======== Records

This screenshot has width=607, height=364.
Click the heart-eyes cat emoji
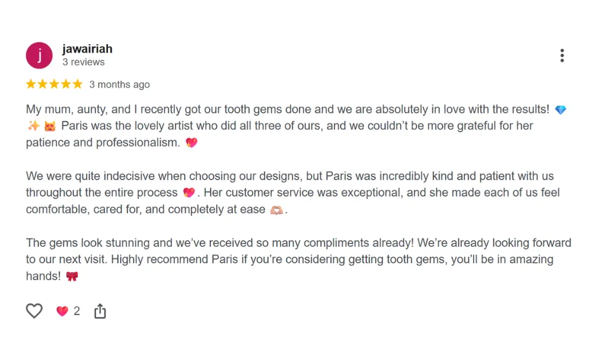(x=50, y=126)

================
======== Records

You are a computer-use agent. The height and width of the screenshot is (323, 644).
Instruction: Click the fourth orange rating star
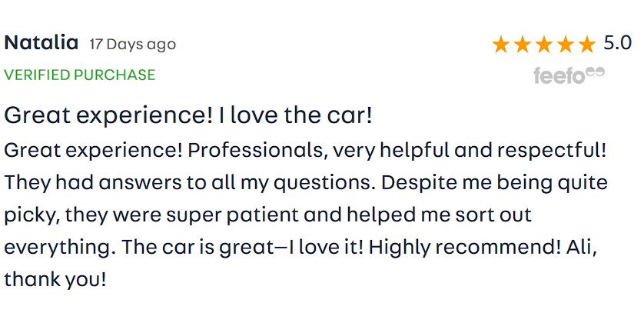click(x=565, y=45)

================
======== Records

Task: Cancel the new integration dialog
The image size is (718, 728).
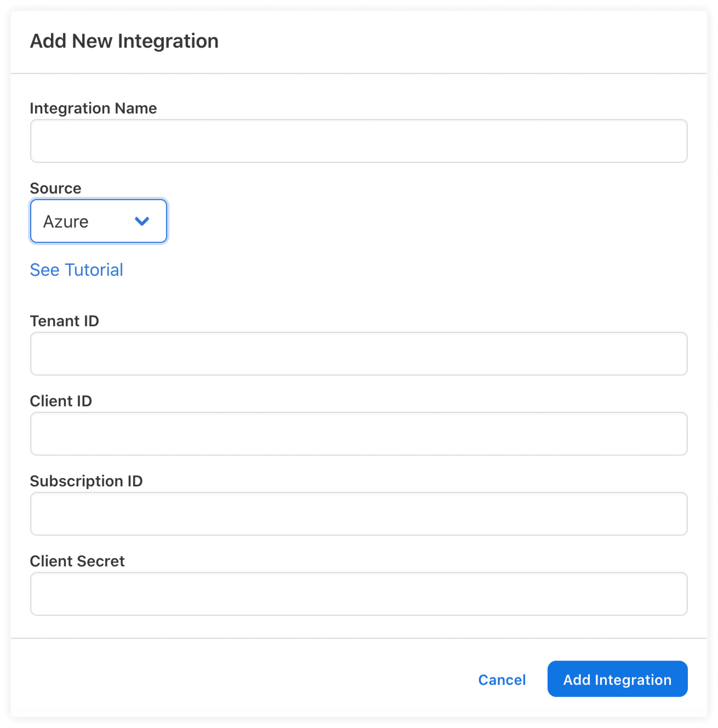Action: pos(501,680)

================

## What you will do
Where does the string "height" appear in the records above? Show every line that holds it.

## Completed exercise
This screenshot has width=607, height=364.
You are a computer-use agent. The height and width of the screenshot is (323, 644).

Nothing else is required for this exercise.